Les conclusions des EGI proviennent « de contributions multiples. Ces groupes de travail rassemblaient des personnes de milieux professionnels variés avec des métiers différents, des familles de presse, des éditeurs de presse professionnelle, de l’audiovisuel, de médias d’information, des journalistes, des universitaires, etc. Cela a permis effectivement d’avoir une réflexion dont la seule légitimité est sa qualité », a exposé le dirigeant.

En outre, Bruno PATINO a listé quatre grands problèmes pour l’information : « sa marginalisation » où « dans le torrent de messages et d’images auxquels on est confrontés, l’information a une part de plus en plus petite, ténue et congrue » ; « sa décrédibilisation » où « des actions extérieures souvent, intérieures parfois, attaquent vraiment ce socle de confiance » ; « les outils de polarisation qui amplifient et accélèrent les mécanismes de polarisation » et « sa paupérisation relative, à la fois des entreprises qui font de l’information, et de ceux dont l’information est le métier, les journalistes ».

« La clé de voûte pour la presse professionnelle est la labellisation (recommandation du Comité de pilotage des EGI). Elle est au rendez-vous de deux choses importantes : permettre aux citoyens de distinguer, et envoyer d’une certaine façon un signal ou un label de confiance aux citoyens, ainsi qu’être un gage d’efficacité des politiques publiques et être plus efficace dans les actions qu’on prend », a-t-il ajouté, estimant que cette labellisation « doit être volontaire et plurielle, parce qu’on ne peut pas imposer un seul et même critère de labellisation à des familles de presse différentes, des types de médias différents, de tailles différentes et parce que, comme pour la norme ISO, vous décidez de vous faire labelliser, mais personne ne vous force ».

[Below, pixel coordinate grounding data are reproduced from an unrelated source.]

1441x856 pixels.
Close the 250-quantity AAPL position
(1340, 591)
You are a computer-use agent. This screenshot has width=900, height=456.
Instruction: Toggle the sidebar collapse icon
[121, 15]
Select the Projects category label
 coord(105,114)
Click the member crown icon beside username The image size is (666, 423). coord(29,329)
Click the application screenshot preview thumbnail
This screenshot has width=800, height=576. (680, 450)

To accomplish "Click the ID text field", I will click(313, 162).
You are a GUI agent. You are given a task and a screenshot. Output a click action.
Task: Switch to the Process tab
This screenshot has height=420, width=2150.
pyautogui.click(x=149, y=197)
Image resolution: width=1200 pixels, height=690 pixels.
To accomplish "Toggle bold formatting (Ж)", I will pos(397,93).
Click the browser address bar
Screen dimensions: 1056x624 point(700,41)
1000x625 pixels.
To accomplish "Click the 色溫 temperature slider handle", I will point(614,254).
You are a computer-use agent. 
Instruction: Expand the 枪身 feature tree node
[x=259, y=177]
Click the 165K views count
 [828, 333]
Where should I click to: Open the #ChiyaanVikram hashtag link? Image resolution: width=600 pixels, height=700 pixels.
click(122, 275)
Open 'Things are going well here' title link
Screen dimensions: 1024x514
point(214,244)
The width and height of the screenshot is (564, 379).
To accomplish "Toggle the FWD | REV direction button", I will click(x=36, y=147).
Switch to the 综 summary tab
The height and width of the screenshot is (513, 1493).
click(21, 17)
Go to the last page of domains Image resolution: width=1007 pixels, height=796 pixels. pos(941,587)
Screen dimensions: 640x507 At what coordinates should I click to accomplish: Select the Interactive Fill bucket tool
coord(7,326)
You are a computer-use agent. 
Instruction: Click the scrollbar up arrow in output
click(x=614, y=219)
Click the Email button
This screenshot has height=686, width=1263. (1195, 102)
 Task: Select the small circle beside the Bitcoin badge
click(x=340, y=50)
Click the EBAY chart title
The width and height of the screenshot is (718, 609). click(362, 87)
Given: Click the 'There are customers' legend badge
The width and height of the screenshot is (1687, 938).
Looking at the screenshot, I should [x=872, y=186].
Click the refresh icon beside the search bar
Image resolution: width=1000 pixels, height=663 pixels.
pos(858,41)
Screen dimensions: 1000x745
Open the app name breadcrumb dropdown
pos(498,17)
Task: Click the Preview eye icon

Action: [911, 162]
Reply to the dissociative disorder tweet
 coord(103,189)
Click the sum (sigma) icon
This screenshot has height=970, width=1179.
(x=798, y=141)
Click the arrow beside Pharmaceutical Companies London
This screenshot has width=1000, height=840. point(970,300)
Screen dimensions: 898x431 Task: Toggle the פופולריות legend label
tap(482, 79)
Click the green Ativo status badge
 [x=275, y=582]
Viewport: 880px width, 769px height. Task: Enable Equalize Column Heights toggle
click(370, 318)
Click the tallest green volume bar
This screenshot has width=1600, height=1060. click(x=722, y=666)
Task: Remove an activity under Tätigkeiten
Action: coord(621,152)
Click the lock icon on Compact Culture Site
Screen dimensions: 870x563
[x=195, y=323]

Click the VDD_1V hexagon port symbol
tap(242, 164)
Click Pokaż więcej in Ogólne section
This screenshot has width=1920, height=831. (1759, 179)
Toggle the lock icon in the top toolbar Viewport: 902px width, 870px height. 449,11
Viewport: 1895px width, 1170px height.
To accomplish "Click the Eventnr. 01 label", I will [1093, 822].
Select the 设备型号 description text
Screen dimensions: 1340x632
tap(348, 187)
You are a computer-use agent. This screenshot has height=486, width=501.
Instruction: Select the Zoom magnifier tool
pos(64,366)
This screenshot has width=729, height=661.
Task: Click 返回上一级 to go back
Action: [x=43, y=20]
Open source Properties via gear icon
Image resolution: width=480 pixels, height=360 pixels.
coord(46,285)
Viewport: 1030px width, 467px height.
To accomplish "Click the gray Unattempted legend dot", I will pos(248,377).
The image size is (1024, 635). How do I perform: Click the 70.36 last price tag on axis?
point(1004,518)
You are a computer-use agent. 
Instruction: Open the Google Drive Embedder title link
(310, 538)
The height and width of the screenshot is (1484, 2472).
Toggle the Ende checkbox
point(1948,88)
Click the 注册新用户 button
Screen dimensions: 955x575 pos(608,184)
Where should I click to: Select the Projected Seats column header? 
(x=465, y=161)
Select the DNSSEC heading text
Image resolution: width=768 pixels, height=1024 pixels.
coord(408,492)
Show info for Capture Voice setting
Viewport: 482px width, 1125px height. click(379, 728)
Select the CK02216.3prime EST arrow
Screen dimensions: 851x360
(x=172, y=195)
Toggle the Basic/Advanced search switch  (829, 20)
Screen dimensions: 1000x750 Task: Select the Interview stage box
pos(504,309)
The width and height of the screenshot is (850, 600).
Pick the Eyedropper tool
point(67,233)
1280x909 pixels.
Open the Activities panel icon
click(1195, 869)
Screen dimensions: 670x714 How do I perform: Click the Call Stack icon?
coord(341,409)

« Très clairement, nous avons une politique de rééquilibrage à l’égard des plateformes », a également souligné le dirigeant, donnant en exemple la « transparence des ressources publicitaires », la « taxation avec une redistribution », l’«obligation d’affichage grâce à la labellisation », les « interprétations publicitaires » et « surtout le pluralisme des algorithmes, qui permet de garantir quelque chose comme une loi Bichet du numérique, afin que les plateformes ne puissent pas décider de façon monopolistique ce qu’elles mettent en avant ou non. Elles auront ce droit mais cela ne sera plus de leur monopole ».

Sur l’éducation aux médias, le président du directoire d’Arte a jugé que « ce n’est absolument pas une tarte à la crème » mais qu’il est « absolument essentiel d’avoir cette politique régulière et soutenue d’éducation à l’information ».

« Avant on s’informait, maintenant on est informé », résume M. PATINO, décelant trois ères dans la révolution numérique : l’accès général, les propagations et l’imbrication

En ce qui concerne le changement de l’écosystème informationnel, « avant on s’informait, maintenant on est informé », a résumé M. PATINO. « Il y avait une forme active de faire l’effort d’aller s’informer quelque part, alors qu’aujourd’hui cela arrive tout seul ». Depuis 25 ans, la révolution numérique se serait réalisée en trois étapes. La première, « l’ère de l’accès général » correspond au « moment où tous nos contenus sont devenus des fichiers », détaille Bruno PATINO, considérant que « le pouvoir était d’être trouvé par les moteurs de recherche. La presse d’information générale s’est faite alors avoir et n’a pas su négocier ».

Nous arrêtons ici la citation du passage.